Input Block Start
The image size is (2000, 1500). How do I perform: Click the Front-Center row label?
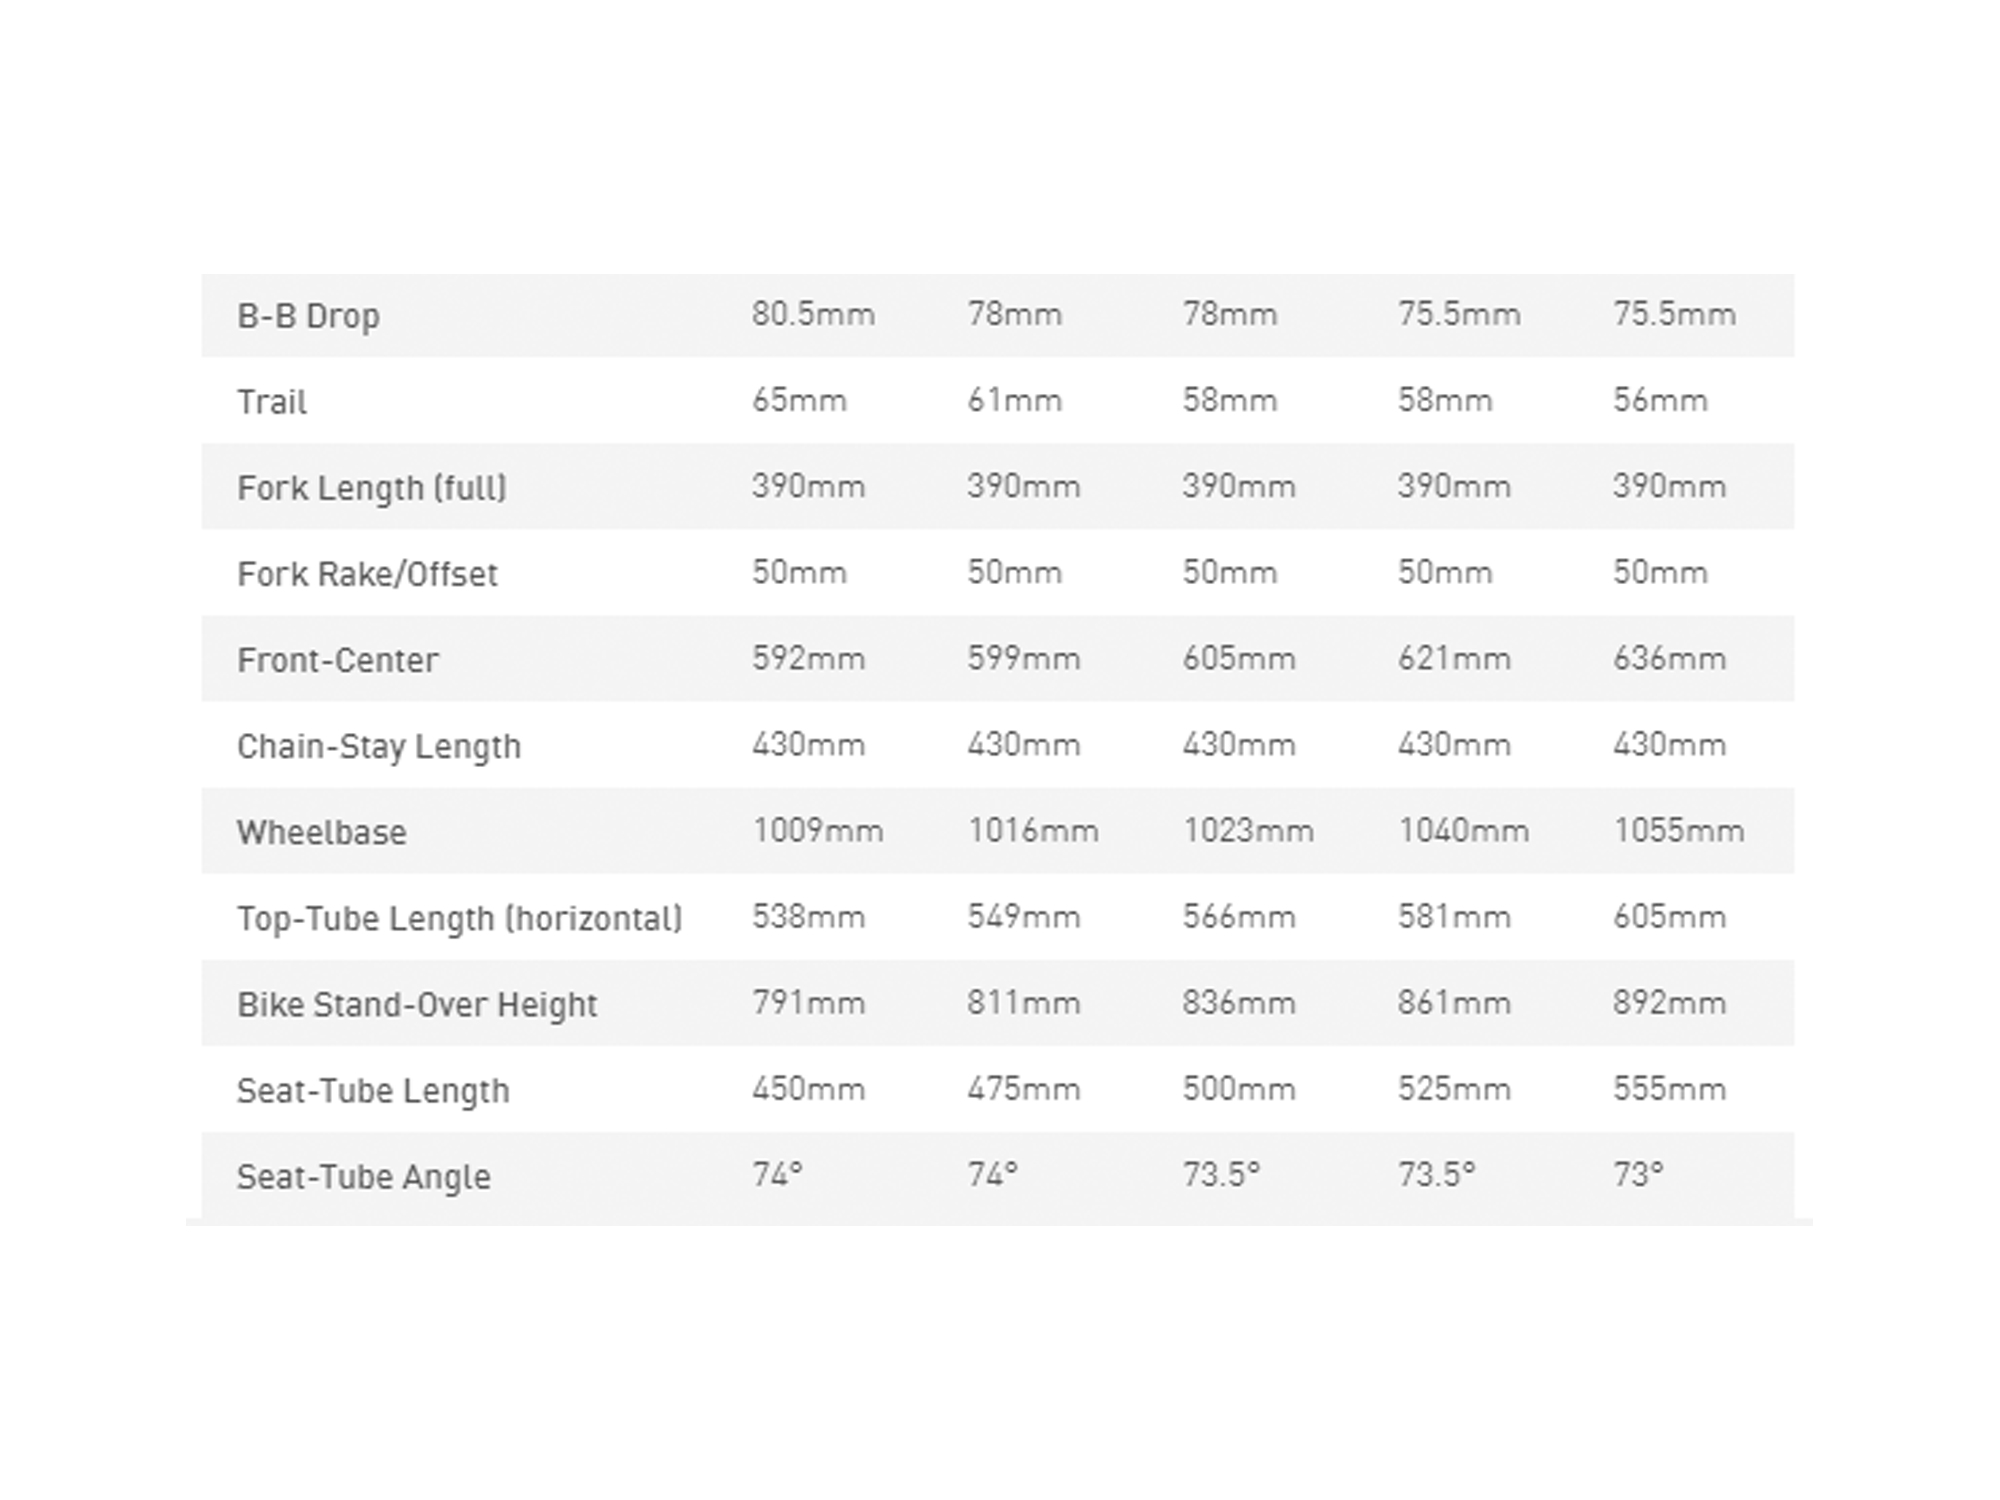coord(338,660)
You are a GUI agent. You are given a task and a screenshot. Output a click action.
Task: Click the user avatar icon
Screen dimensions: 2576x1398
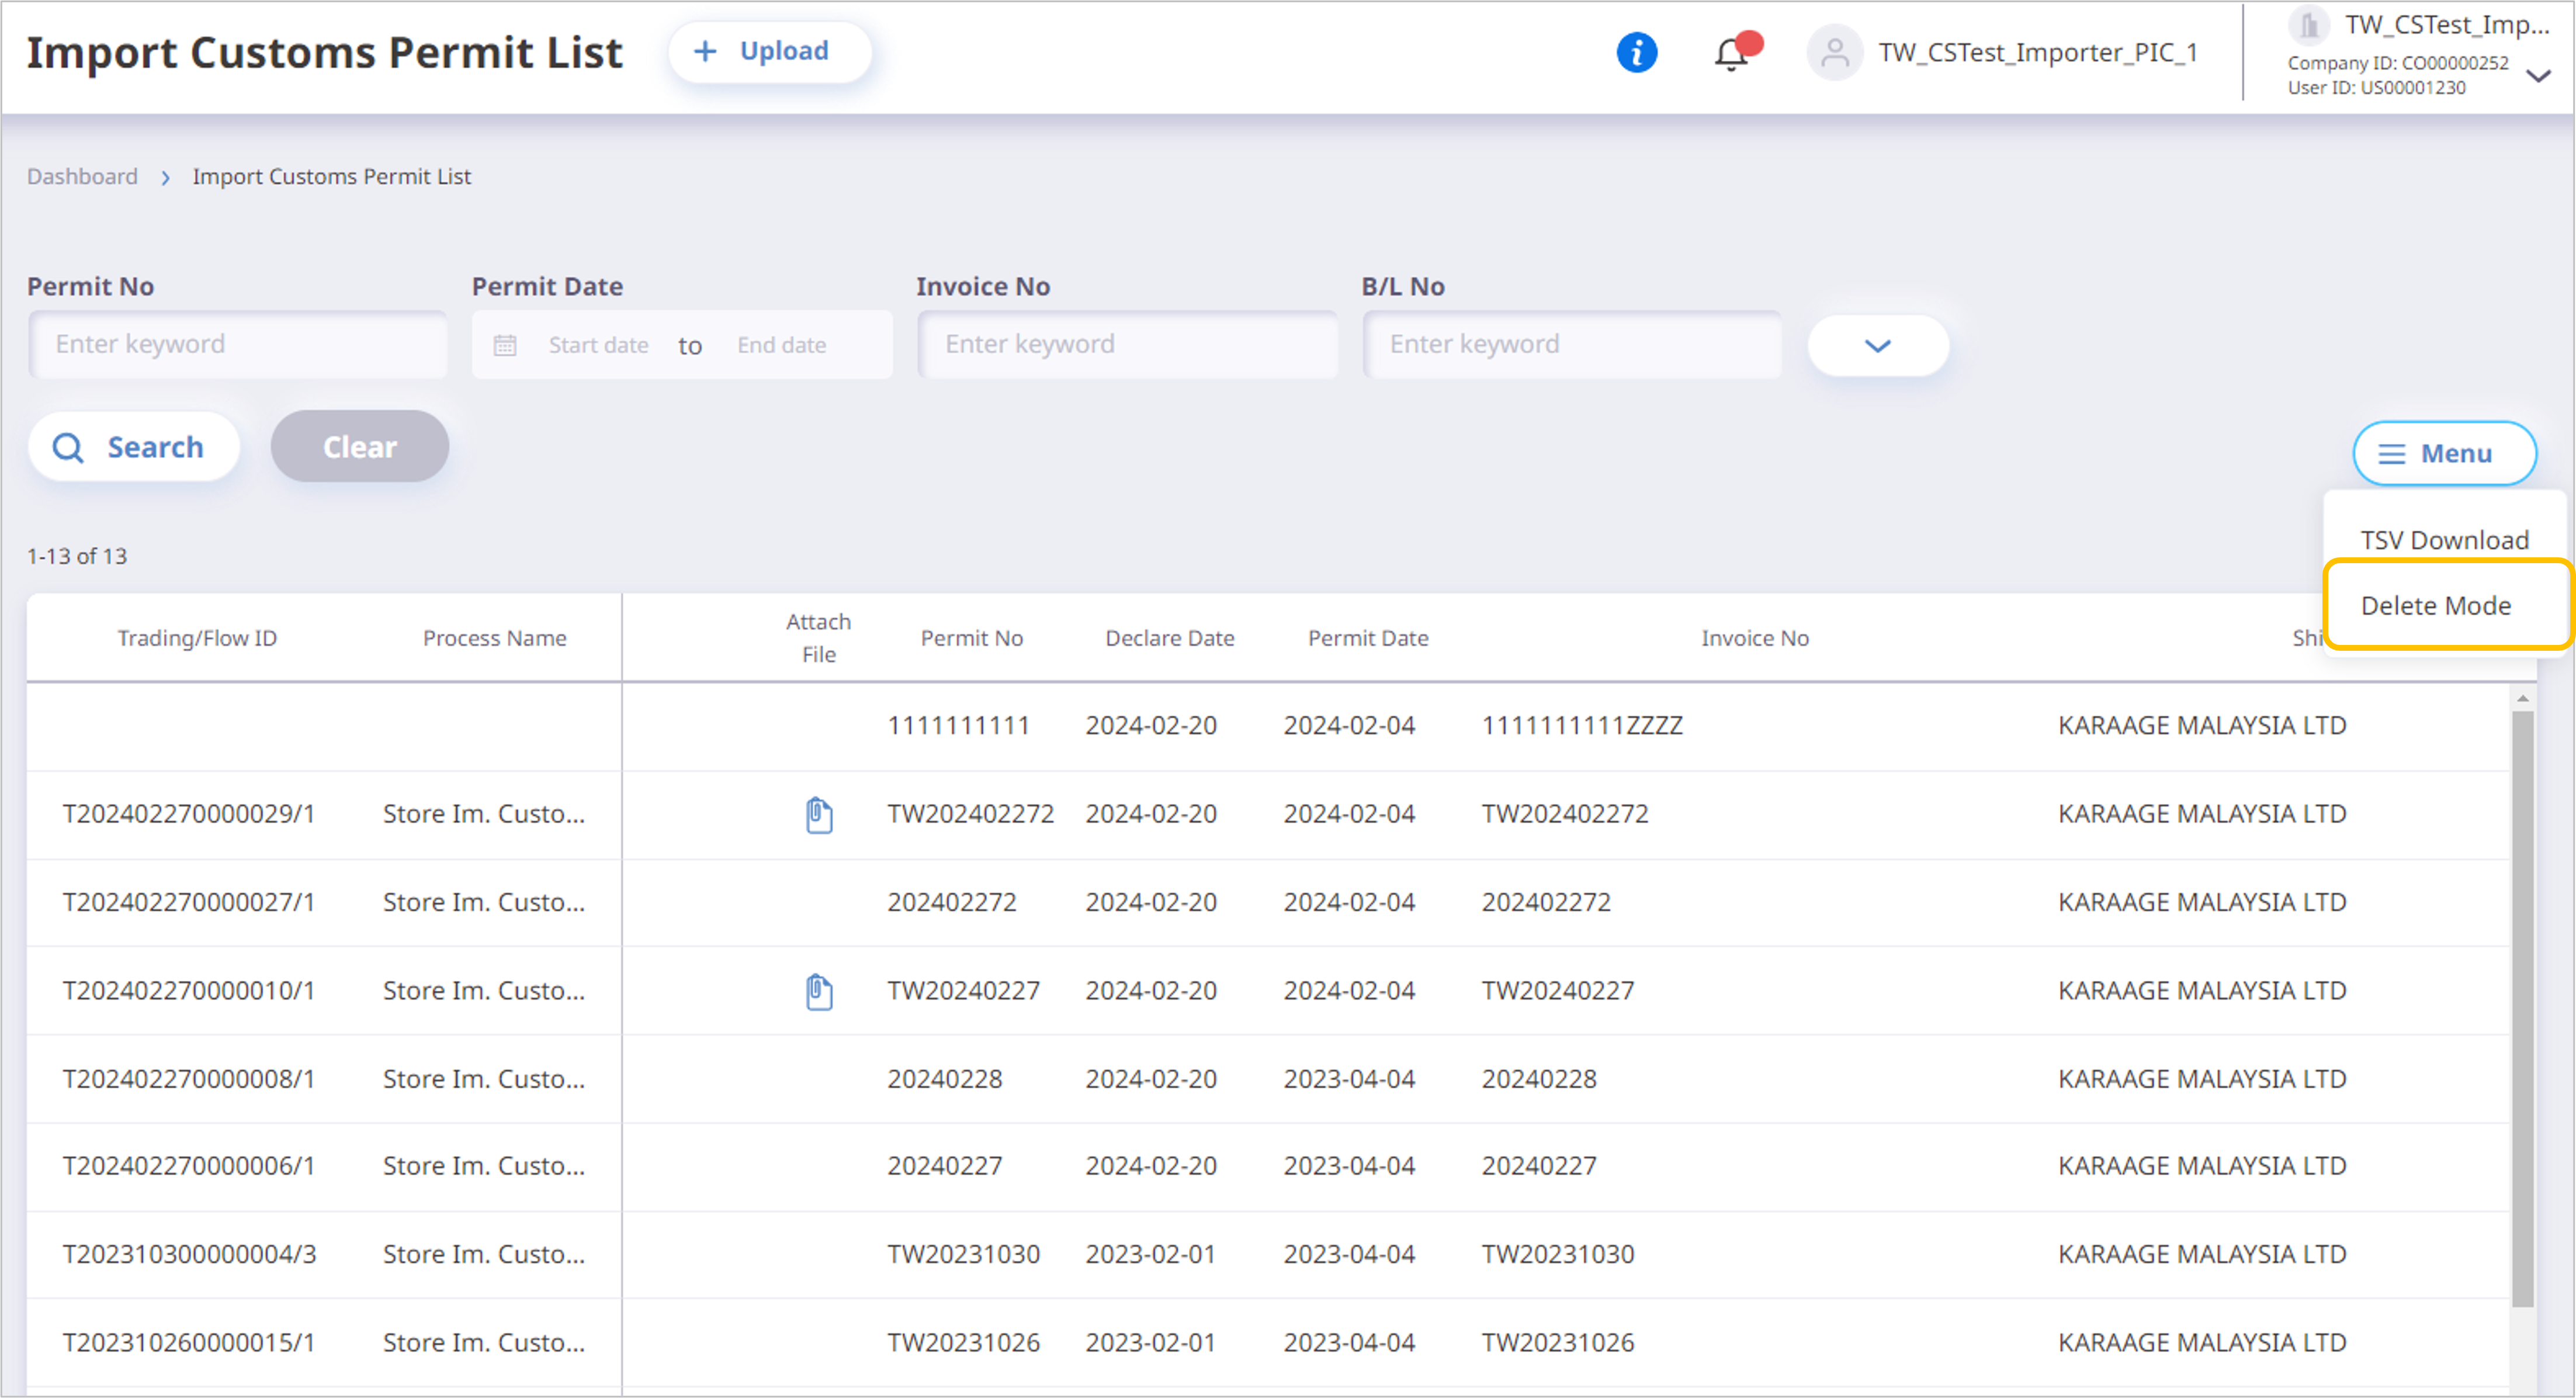1834,52
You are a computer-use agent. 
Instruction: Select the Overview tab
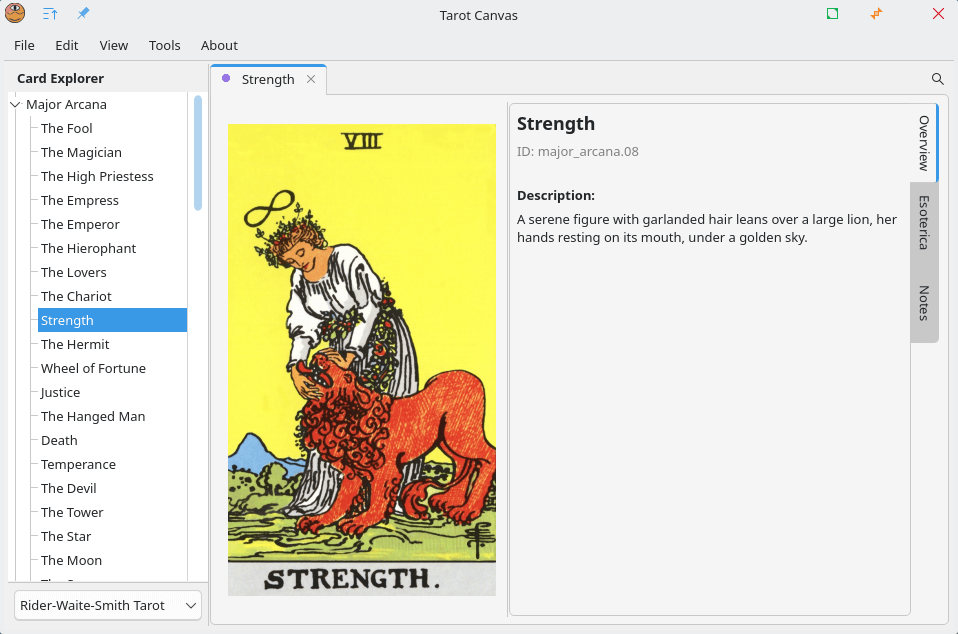[923, 143]
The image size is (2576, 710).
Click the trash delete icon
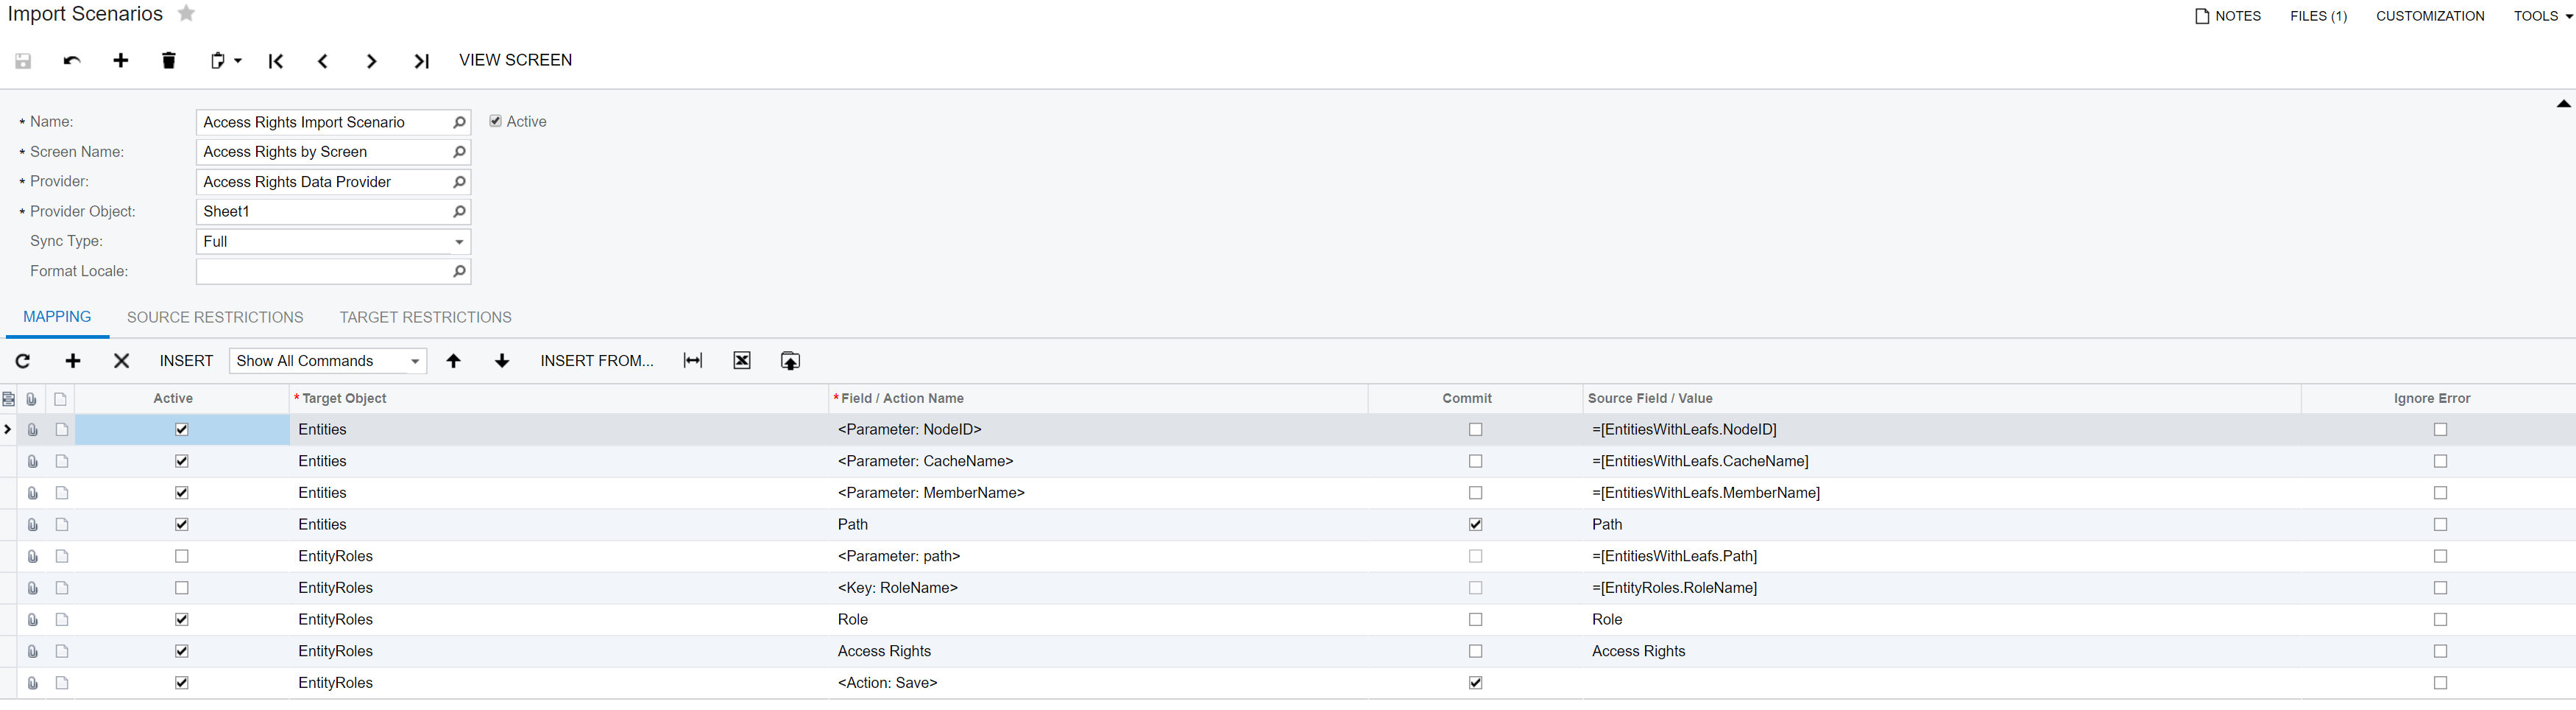pyautogui.click(x=169, y=61)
Input Block End
Type out the data above once more, exactly, with no images included.

= Answer space =
The image size is (2000, 1500). How do I perform: Click the Front-Center row label?
coord(338,660)
You are a GUI agent. You are given a task and a screenshot. Output a click action.
Task: Click the user avatar icon
Screen dimensions: 2576x1398
1834,52
You are a computer-use agent. 
Instruction: Select the Overview tab
[923, 143]
The image size is (2576, 710).
Click the trash delete icon
pyautogui.click(x=169, y=61)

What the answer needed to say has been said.